La notification de ce mémoire interrompt en effet la prescription de l’article L. 145-60 du code de commerce et fait courir un nouveau délai de prescription qui peut ainsi être à nouveau interrompu par la signification d’un deuxième mémoire.
(b) Le bailleur a saisi le juge des loyers commerciaux d’une demande de fixation du prix du loyer du bail renouvelé.
Dans ce cas, il suffit au locataire de contester le montant du loyer sollicité par son bailleur ; le juge des loyers commerciaux procédera alors à la désignation d’un expert judiciaire ayant pour mission de réunir tous les éléments permettant de fixer la valeur locative des lieux loués. La durée moyenne d’une expertise judiciaire est de l’ordre de 8 à 12 mois, aux termes de laquelle le greffe de la juridiction convoquera les parties à une nouvelle audience.
Dans le cadre de cette procédure, il suffit tout simplement au locataire de contester l’estimation effectuée par l’expert et de revendiquer la fixation du loyer du bail renouvelé à un montant qui ne puisse pas être accepté par le bailleur.
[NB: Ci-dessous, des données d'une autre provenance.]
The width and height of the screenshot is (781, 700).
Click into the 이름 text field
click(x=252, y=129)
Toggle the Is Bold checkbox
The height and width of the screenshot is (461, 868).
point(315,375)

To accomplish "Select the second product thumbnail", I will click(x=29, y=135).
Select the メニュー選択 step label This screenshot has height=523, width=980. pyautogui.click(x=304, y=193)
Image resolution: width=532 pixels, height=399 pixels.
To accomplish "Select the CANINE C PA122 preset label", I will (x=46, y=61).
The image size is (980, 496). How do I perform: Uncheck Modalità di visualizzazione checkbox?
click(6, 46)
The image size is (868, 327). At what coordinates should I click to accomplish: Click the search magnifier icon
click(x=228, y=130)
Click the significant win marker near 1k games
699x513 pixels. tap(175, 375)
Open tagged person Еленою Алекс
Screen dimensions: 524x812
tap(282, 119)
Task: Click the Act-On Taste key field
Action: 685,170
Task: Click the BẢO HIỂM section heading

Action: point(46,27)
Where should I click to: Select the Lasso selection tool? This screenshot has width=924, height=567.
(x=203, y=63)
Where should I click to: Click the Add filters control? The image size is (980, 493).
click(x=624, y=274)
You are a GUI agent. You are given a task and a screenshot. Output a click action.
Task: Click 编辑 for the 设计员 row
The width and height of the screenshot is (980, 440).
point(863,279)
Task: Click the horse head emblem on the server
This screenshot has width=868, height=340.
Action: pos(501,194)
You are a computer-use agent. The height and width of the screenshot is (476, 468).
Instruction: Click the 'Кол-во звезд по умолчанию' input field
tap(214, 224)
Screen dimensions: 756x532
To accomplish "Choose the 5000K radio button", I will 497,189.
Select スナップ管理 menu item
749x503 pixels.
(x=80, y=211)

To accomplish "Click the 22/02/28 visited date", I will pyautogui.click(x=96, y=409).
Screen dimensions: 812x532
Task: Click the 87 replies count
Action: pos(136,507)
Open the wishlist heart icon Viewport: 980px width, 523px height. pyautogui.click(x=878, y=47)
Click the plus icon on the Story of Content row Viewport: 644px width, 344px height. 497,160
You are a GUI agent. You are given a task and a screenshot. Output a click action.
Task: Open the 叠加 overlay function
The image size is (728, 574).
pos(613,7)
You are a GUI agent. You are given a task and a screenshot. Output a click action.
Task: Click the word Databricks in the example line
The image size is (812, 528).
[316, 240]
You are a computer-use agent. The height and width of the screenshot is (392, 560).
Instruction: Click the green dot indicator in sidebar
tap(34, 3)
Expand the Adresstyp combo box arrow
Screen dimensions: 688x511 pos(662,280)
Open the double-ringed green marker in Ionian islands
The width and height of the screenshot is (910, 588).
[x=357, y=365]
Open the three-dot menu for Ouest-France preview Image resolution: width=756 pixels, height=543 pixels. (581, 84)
Le juge des loyers commerciaux rendra alors un jugement fixant le prix du loyer du bail renouvelé (qui généralement est peu ou prou celui proposé par l’expert) dont le locataire pourra interjeter appel.
La durée de la procédure d’appel est de l’ordre de 12 à 18 mois, durée au cours de laquelle le locataire peut toujours, et à tout moment, exercer son droit d’option…
Au total, entre la durée de la procédure de première instance (qui comporte deux audiences devant le juge des loyers commerciaux et l’exécution d’une mesure d’expertise) qui est généralement de l’ordre de deux années, et celle d’une procédure d’appel qui est au minimum d’une année, le locataire conservera le bénéfice de l’exercice de son droit d’option pendant près de trois années.
Par contre, et en application de l’article L. 145-57 alinéa 2 du code de commerce, ce droit d’option ne peut plus être exercé à l’expiration du délai d’un mois suivant la signification de l’arrêt de la Cour d’Appel.
Les utilisateurs de bureaux de grandes surfaces mesureront ainsi l’étendue du bénéfice qu’ils peuvent tirer de l’exercice de ce droit méconnu : à la recherche d’un site alternatif ou dans l’attente de la mise sur le marché de bureaux de première main, aux coûts d’exploitation de mieux en mieux maîtrisés et offrant des prestations issues des dernières technologies, ils disposent ainsi d’une grande flexibilité leur assurant la maîtrise de leurs stratégies immobilières.